_Teks bacaan_:
------

Tag Archives: perjuangan

Antara Do’a dan Perjuangan

Berakit-rakit ke hulu, berenang ke tepian. Sakit-sakit dahulu, susah-susah dahulu, baru kemudian bersenang-senang. Pahit rasanya empedu, manis rasanya gula. Sakit-sakit dahulu, susah-susah dahulu, baru kemudian berbahagia. Berjuang (berjuang), berjuang sekuat tenaga. Tetapi jangan lupa perjuangan harus pula disertai doa. Rintangan (rintangan), rintangan sudah pasti ada. Hadapilah semua dengan tabah juga dengan kebesaran jiwa” (‘Perjuangan dan Do’a’, Rhoma Irama)

------

_Data yang diberikan_:

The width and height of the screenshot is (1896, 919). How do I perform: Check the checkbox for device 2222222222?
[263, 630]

------

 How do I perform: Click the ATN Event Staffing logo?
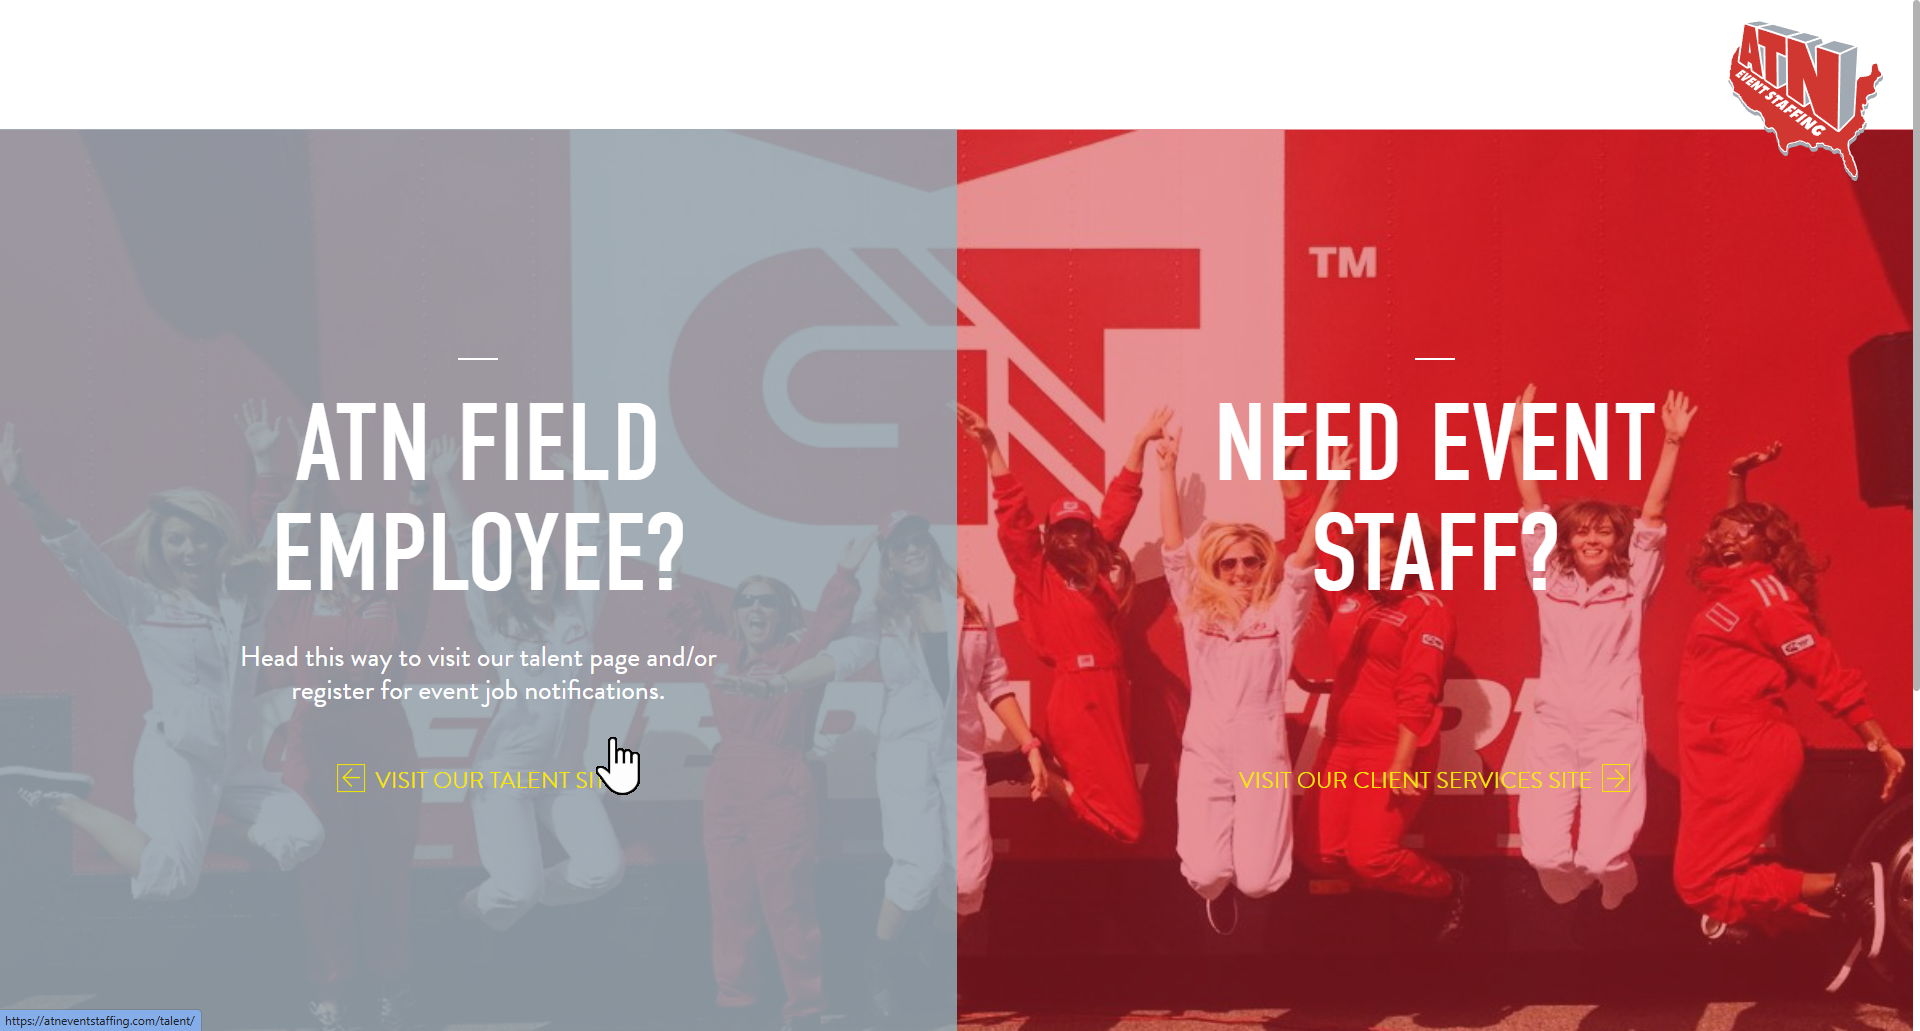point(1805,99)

------

_Perintah 1_:
Terjemahkan kalimat "Tetapi jangan lupa perjuangan harus pula disertai doa." dari teks bacaan tentang perjuangan dan doa ke dalam bahasa Inggris.
_Perintah 2_:
Lanjutkan teks bacaan tentang perjuangan dan doa mulai dari kalimat terakhirnya.

_Jawaban 1_:
But do not forget that struggle must also be accompanied by prayer.

_Jawaban 2_:
Do’a tanpa berjuang adalah kosong, berjuang tanpa do’a adalah sombong’, demikianlah hubungan erat antara do’a dan perjuangan. Sejak zaman dahulu, do’a memang senantiasa mengiringi perjuangan. Dalam Al Qur’an banyak sekali lantunan do’a yang mengiringi perjuangan para Nabi. “Dan betapa banyak nabi yang berperang didampingi sejumlah besar dari pengikut(nya) yang bertakwa. Mereka tidak (menjadi) lemah karena bencana yang menimpanya di jalan Allah, tidak patah semangat dan tidak (pula) menyerah (kepada musuh). Dan Allah mencintai orang-orang yang sabar. Dan tidak lain ucapan mereka hanyalah doa, “Ya Tuhan kami, ampunilah dosa-dosa kami dan tindakan-tindakan kami yang berlebihan (dalam) urusan kami dan tetapkanlah pendirian kami, dan tolonglah kami terhadap orang-orang kafir.” (QS. Ali ‘Imran: 146-147). Salah satu do’a yang mengiringi perjuangan adalah do’a pasukan Thalut ketika menghadapi pasukan Jalut yang jauh lebih banyak, mereka berdo’a, “Ya Tuhan kami, limpahkanlah kesabaran kepada kami, kokohkanlah langkah kami dan tolonglah kami menghadapi orang-orang kafir.” (QS. Al-Baqarah: 250).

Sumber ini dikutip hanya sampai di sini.